**TO DO**
According to the RocksDB post, whose code was RocksDB built on?

**TEXT EXCERPT**
□ □ □ □
RocksDB

RocksDB is one of the popular open source embedded key value database used by several other popular systems. It is built based on LevelDB code which is developed by Google. More and more opensource as wells as commercial systems started using RocksDB due to its high performance, flexibility and tuning features. Also there are may other Databases improved or customized RocksDB based on their needs.

I am going to write posts which  can help in reviewing RocksDB code. Some of the posts which I already published are here below.

RocksDB Environment

How To Debbug RocksDB Source Code 

RocksDB Put Operation

RocksDB Get Operation

RocksDB Java Native Memory Growth 

Please let me know if you need to know any particular area of RocksDB. Also let me know if any updates are needed to above posts.
□ □ □ □
**EXERCISE DATA**

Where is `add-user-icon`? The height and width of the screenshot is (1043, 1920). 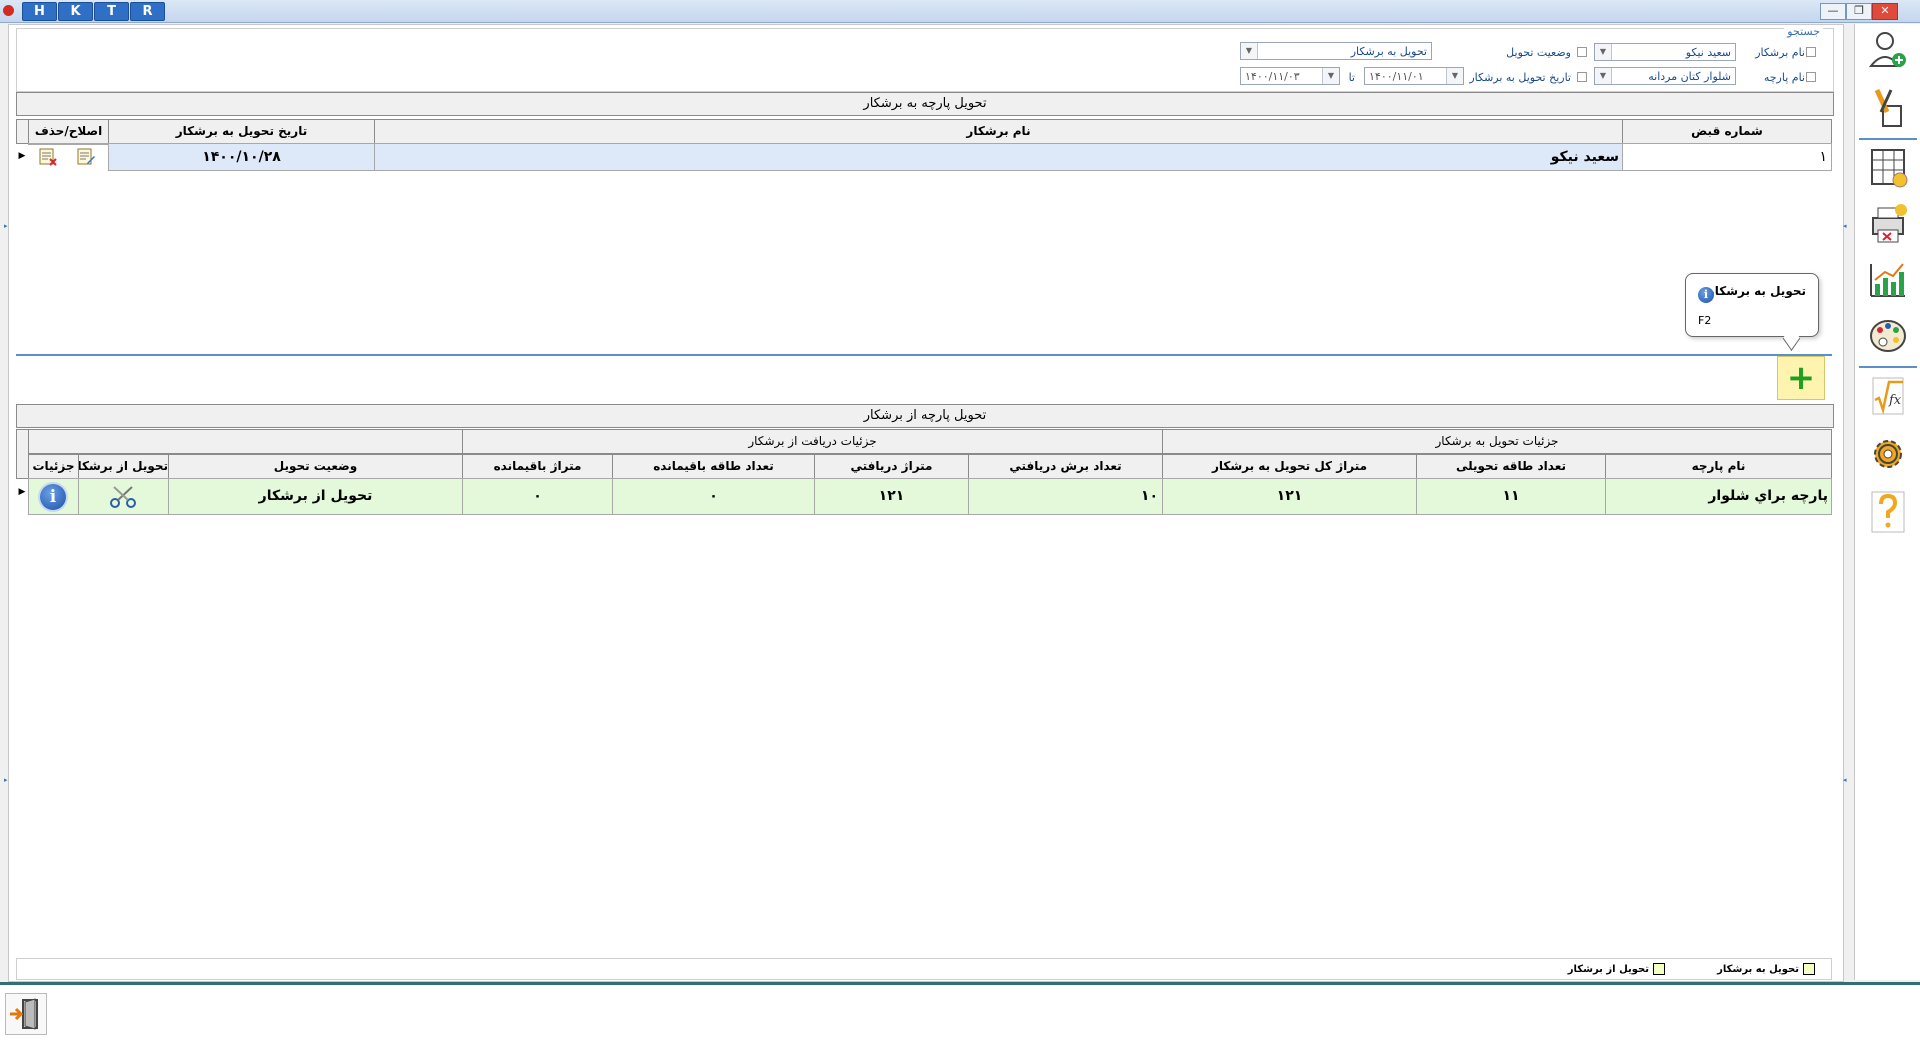
add-user-icon is located at coordinates (1887, 50).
□ □ □ □
**RESPONSE AREA**
LevelDB code, developed by Google.